◆ TEXTO FORNECIDO:

18 de ago de 2015

Amizades...

-Alô?
-Alô... Posso falar com o Everton?
-Claro! Quem quer falar com ele?
-É o Groo.
-Ah, oi Groo... Espera ai que vou chamar.
-Tá.
(voz gritando fora do telefone) –Evinho! É o Groo no telefone.
-Fala ô mala! Gordinho...
-Fala cabeção!
-Tá tudo certo? Que manda?
-Lembra quando você falava que o Rick Wakeman tocava o piano pro Black Sabbath em Changes?
-Lembro...  Ele usou o nome “Spock Wall”
-Não foi...
-Foi pó... Pergunta pro Dão.
-Dãozão também tá errado, não foi. Spock era um roadie da banda.
-E foi quem que tocou?
-O Iommi mesmo. Tá no livro dele: “Iron Man, minha jornada com o Black Sabbath”.
-Cê leu?
-Li... Ele conta que o Wakeman até elogiou ele pela faixa e tal, mas não tocou.
-Hum...
-O Wakeman só tocou com o Sabbath em Sabra Cadabbra, e recebeu em cerveja porque não queria pagamento.

◆ O QUE SE PEDE:
Transcreva sem alterações o trecho do diálogo que começa em "-Tá tudo certo?" e segue até "roadie da banda.". As entradas não têm nenhuma relação com o diálogo.

(Entradas armazenadas)
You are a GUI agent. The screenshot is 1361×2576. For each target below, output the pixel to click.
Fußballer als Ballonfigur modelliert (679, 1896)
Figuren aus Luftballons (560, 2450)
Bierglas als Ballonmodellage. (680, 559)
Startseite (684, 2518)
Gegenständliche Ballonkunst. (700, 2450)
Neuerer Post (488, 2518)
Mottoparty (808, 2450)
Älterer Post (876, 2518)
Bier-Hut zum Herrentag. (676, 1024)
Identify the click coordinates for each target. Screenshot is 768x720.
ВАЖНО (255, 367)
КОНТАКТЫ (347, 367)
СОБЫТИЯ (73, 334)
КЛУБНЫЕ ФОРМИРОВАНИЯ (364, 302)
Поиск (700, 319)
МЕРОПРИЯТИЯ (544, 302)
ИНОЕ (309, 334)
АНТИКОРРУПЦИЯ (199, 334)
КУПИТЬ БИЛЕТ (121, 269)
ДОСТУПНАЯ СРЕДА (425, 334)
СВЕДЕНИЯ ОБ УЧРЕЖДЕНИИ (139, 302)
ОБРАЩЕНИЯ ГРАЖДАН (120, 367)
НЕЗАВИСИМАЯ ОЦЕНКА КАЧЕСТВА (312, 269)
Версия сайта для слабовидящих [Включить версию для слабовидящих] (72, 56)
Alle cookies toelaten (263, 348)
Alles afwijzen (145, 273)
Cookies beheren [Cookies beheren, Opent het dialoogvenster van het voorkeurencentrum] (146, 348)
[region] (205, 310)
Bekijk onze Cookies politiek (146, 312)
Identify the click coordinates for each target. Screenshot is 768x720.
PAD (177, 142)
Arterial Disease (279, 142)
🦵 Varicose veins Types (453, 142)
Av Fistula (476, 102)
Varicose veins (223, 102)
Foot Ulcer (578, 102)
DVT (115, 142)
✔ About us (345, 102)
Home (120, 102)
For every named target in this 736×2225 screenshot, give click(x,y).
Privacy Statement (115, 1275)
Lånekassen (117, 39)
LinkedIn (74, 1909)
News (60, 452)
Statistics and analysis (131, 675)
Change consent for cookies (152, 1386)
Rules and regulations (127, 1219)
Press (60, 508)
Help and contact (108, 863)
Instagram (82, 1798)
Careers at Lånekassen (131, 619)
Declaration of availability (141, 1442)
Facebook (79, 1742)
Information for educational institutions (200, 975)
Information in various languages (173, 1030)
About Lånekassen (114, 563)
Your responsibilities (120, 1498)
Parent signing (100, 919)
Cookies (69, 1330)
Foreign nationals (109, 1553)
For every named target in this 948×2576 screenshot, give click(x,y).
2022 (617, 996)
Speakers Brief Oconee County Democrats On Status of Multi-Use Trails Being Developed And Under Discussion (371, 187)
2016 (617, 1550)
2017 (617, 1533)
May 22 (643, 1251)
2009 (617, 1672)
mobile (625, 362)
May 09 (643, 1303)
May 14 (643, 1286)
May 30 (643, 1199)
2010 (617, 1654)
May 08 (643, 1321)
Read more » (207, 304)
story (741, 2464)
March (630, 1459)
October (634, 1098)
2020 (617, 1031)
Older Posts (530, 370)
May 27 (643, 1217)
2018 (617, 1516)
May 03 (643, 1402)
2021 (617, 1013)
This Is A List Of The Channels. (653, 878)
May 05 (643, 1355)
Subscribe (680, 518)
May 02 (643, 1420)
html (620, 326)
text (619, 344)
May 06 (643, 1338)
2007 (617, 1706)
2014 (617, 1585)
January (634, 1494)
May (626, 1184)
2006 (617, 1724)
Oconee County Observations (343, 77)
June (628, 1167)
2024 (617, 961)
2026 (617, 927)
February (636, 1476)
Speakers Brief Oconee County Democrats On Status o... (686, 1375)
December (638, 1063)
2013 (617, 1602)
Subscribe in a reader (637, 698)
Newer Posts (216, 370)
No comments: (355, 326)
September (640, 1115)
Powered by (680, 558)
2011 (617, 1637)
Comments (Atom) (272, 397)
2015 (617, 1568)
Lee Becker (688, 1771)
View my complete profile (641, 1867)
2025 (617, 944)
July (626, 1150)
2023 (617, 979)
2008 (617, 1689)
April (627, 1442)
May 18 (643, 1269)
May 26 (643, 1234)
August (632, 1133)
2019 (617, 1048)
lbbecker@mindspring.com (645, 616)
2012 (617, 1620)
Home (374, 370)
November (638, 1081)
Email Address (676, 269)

◆ RESULTADO DO EXERCÍCIO:
-Tá tudo certo? Que manda?
-Lembra quando você falava que o Rick Wakeman tocava o piano pro Black Sabbath em Changes?
-Lembro...  Ele usou o nome “Spock Wall”
-Não foi...
-Foi pó... Pergunta pro Dão.
-Dãozão também tá errado, não foi. Spock era um roadie da banda.